With one out, while Mike Brosseau battled Aroldis Chapman, I thought, idly, hopefully, “Hey, a run here and the Yanks will be three outs from the end of their season. Wouldn't that be great?” Brosseau wasn't even a starter. He's 26, this is his second year in the Majors, and he's had fewer than 250 plate appearances career. I guess he's brought in to face lefties. He's got exactly as many plate appearances against lefties as righties (120 for each) but his OPS against lefties is higher by 200 points. He's got 11 career homers—eight against lefities.
Chapman is a lefty.
If Brosseau was known for anything it was a Chapman incident last month. The Yankees had been losing to the Rays all year, but they had a 5-3 lead with two outs in the ninth on Sept. 1 when Chapman threw a 101-mph at Brosseau's head. Yes, at his head. It was a punk move, and when Brosseau struck out to end the game, apparently the Yanks engaged in some trash talking—another punk move—and benches cleared. It wasn't the beginning of the bad blood but it was a nasty part of it.
So that was the background; that was the history. Friday, Chapman got him 0-2 quickly, then Brosseau worked it to a 3-2 count, and kept battling. Here's the full at-bat, the 10-pitch at-bat. Chapman was battling, too. Only one of the balls was obviously a ball. The others were just off the plate. A worse umpire might've called them strikes. But Brosseau worked it and worked it and worked it. And on the 10th pitch he went deep. As longtime Yankee left-fielder Brett Gardner positioned himself to grab it if it bounced off the wall, it landed and rattled around about two rows deep in the empty Covid-era seats. If I'd been at the QL, I would've been going crazy. I would've been high-fiving guys.

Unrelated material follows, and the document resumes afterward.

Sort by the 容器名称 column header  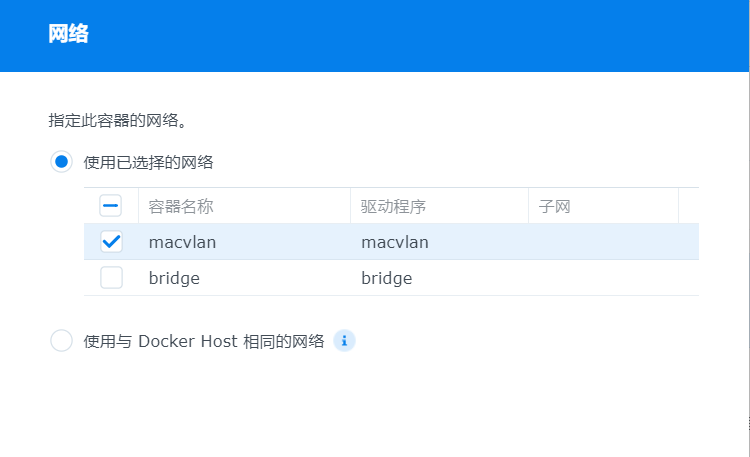point(181,207)
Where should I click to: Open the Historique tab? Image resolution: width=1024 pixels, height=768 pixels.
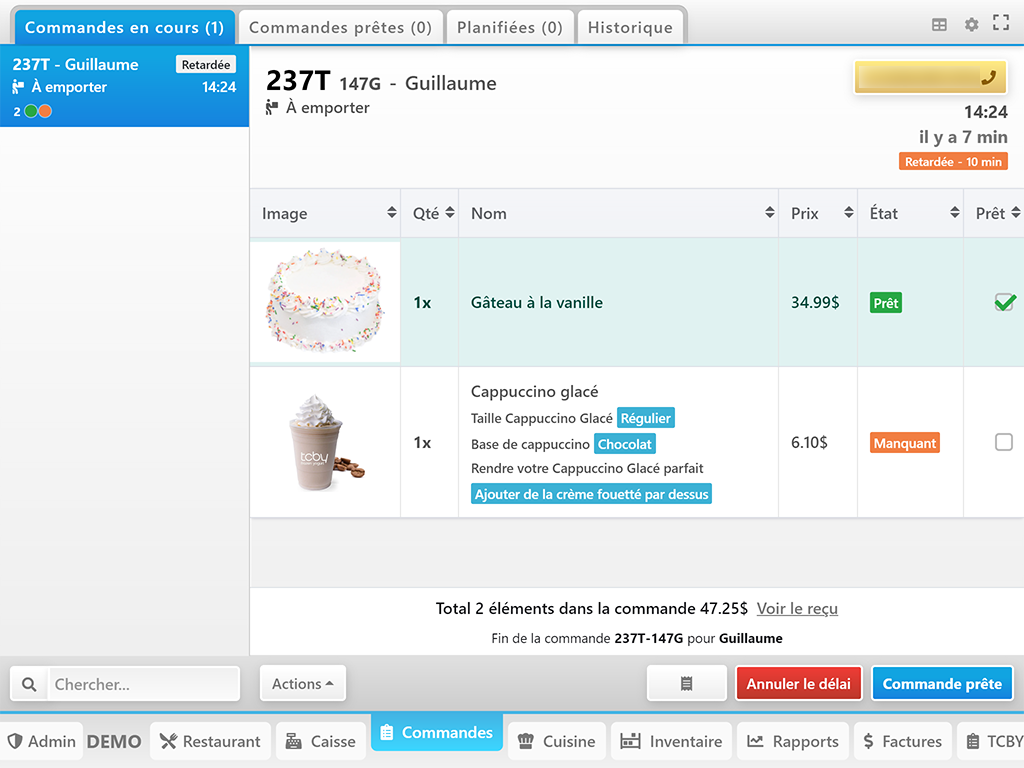click(630, 28)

Instead, I just walked into the living room, where Patricia was watching one of her shows, and said, with a stupid smile on my face, “The Rays are ahead.”
But still the ninth. The middle of that lineup. Giancarlo Stanton, who's had, what, six homers this postseason, led off, and reliever Diego Castillo started out 2-0. Yikes. Then three straight strikes. All looking. Shades of Carlos Beltran. Next up, Luke Voit, who led the Majors in homers this year. K inserted, as a famous, departed announcer once said. That left Yanks 3B Gio Ursella, who'd had a good season and a bad postseason. And he didn't throw away his shot. First pitch, he rifled it toward left field—but 3B Joey Wendle leaned to his right and speared it. And the celebrations began. These kids deserve more. They deserve crowds. Maybe next year.
Biut now we can add the Rays to the pantheon of teams that have knocked out the mighty New York Yankees and helped us all sleep a little better. Since 2001:
- D-Backs, Angels, Marlins, Red Sox, Angels (2)
- Tigers, Indians, n/a, 27, Rangers
- Tigers (2), Tigers (3), n/a, n/a, Astros
- n/a, Astros (2), Red Sox (2), Astros (3), Rays
Welcome to the party, pals. Carey, start spreading the news.